Michelin-Recommended Restaurants Offering Far More than Just Fine Tastes

TEXT I JENNY LYNN CODY
PHOTOS | CHEN CHENG-KUO, VISION

Gourmands and fine dining aficionados rejoiced in 2018 when the Michelin Guide began reviewing Taiwan restaurants. Many felt this was long overdue: Taiwan has been on the world foodie map for decades, but had not yet joined the choice list of countries and cities in Asia covered by Michelin, launched with the publication of a Japan guide in 2007.

Taiwan now has 49 Michelin-starred restaurants, 38 of which are in Taipei. That number more than triples when considering all Michelin-recommended establishments, including “selected” restaurants and those that have been awarded the Bib Gourmand label and the rare Green Stars. These distinctions may be less well-known than the classic Michelin stars, but they serve as a reliable guide to some of Taipei’s best food. For this article, we have explored four such options, covering everything from innovative fusion to creative plating and environmental sustainability.

3927

At first glance, 3927 looks like any other trendy restaurant in Taipei City’s East District. You’ll immediately note it’s a little larger than its neighbors in the lanes around MRT Zhongxiao Dunhua Station, and sports moody slate-grey walls and an intentionally exposed industrial ceiling. You’ll then start to notice other details, such as the round Chinese-style banquet tables and generously upholstered Queen Anne chairs that patrons can sink into.

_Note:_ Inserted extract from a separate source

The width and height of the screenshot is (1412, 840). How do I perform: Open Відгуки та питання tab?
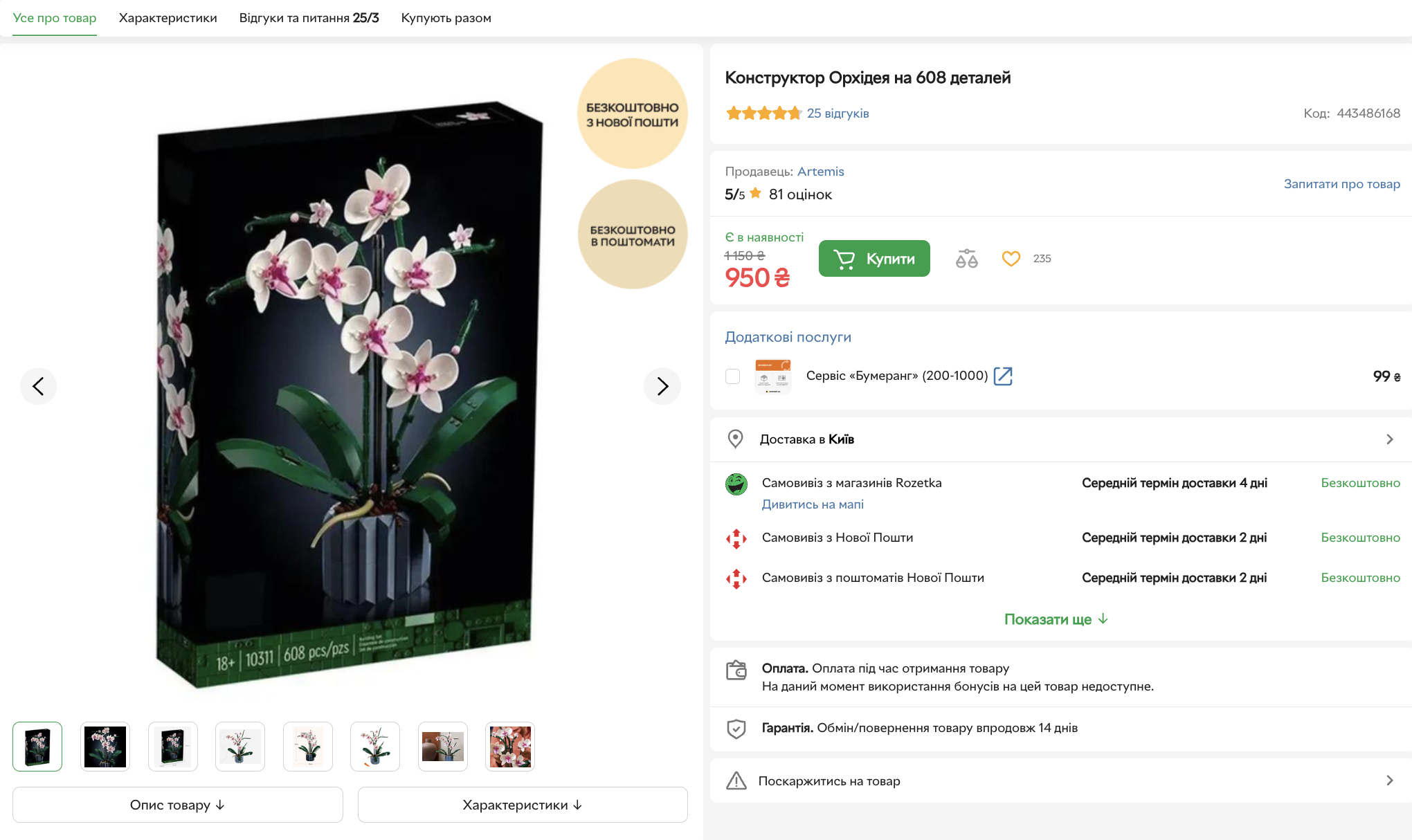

3927 restaurant in Taipei’s East District
Chinese-style banquet table

This eclectic style informs 3927’s cuisine, which might be described as modern Taiwanese fusion. The restaurant’s name is a play on a combination of Chinese terms meaning the welcoming of guests with tea and wine for a festive “banquet” atmosphere and the creation or remaking of timeless dishes with a twist. This seamless fusion earned 3927 the honor of a recommendation in Taiwan’s 2024 Michelin Guide. It’s not hard to see why: Michelin rewards creativity, and 3927’s innovative take on Taiwanese cooking hits the mark.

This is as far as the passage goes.